Only a number is wanted here: the count of lines in the data below where the string "computer" occurs.

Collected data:
= = = = = = =
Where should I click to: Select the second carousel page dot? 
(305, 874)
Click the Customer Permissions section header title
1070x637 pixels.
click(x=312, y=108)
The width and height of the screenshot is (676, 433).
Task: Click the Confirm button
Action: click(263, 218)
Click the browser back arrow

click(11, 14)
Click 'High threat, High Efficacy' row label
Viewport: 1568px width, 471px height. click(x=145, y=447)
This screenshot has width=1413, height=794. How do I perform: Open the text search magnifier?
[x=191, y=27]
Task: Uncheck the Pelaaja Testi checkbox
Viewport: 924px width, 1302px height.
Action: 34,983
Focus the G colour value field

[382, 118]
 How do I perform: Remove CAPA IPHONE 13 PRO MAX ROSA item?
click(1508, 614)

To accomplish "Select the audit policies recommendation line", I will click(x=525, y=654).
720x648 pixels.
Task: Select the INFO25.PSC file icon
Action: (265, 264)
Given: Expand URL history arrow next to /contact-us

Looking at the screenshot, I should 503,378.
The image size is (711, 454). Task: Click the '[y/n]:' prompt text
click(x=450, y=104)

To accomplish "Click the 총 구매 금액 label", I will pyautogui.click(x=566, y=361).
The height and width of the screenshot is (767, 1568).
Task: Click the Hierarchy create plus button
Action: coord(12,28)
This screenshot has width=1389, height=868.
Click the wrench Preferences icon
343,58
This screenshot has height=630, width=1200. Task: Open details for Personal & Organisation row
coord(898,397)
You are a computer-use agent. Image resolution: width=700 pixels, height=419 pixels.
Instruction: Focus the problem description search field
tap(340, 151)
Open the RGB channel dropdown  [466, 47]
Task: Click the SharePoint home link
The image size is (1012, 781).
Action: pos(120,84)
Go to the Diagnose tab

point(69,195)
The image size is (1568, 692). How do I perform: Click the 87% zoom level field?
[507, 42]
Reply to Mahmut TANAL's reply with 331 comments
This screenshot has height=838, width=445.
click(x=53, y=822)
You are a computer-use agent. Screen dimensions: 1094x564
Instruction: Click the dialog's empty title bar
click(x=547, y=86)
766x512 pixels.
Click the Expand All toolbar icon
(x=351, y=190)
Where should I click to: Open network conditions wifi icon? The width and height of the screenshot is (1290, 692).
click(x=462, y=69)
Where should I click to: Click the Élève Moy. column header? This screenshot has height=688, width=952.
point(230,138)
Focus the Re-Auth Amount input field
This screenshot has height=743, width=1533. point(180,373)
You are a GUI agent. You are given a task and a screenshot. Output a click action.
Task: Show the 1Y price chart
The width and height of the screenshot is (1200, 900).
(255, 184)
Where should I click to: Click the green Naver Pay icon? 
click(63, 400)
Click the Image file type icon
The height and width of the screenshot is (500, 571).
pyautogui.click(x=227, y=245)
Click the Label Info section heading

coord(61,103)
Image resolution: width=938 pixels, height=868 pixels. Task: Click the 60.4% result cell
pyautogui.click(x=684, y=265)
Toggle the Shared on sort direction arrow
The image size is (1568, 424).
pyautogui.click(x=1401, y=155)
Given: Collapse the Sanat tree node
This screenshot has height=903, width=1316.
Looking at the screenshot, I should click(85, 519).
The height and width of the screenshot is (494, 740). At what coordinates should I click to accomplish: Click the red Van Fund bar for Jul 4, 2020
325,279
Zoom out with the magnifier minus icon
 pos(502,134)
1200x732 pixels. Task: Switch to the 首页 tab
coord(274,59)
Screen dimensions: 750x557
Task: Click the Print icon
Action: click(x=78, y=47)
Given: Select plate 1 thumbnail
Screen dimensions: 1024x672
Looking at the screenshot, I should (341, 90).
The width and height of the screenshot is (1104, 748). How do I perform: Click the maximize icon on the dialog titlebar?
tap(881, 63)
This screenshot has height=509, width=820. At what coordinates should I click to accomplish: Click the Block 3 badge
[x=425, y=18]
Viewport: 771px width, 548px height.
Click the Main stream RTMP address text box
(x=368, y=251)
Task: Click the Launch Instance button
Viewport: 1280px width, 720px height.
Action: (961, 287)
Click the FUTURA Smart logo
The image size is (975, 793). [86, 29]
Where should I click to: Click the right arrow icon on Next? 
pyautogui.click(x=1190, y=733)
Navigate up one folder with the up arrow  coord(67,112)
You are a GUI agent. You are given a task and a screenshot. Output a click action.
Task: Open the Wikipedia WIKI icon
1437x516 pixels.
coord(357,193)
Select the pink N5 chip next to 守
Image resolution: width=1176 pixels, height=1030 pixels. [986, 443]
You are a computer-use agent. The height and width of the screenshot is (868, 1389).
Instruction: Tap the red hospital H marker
= = = = = = =
RESPONSE BOX: 3